- [PROMPT] Add -39 to every coordinate in the answers and copy out all the records below line for line, requests included.

------------------------------------------------------------

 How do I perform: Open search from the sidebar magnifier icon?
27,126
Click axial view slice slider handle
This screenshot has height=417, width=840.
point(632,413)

------------------------------------------------------------

- [OUTPUT FOR THIS TASK]
 How do I perform: Open search from the sidebar magnifier icon?
-12,87
Click axial view slice slider handle
This screenshot has height=417, width=840.
point(593,374)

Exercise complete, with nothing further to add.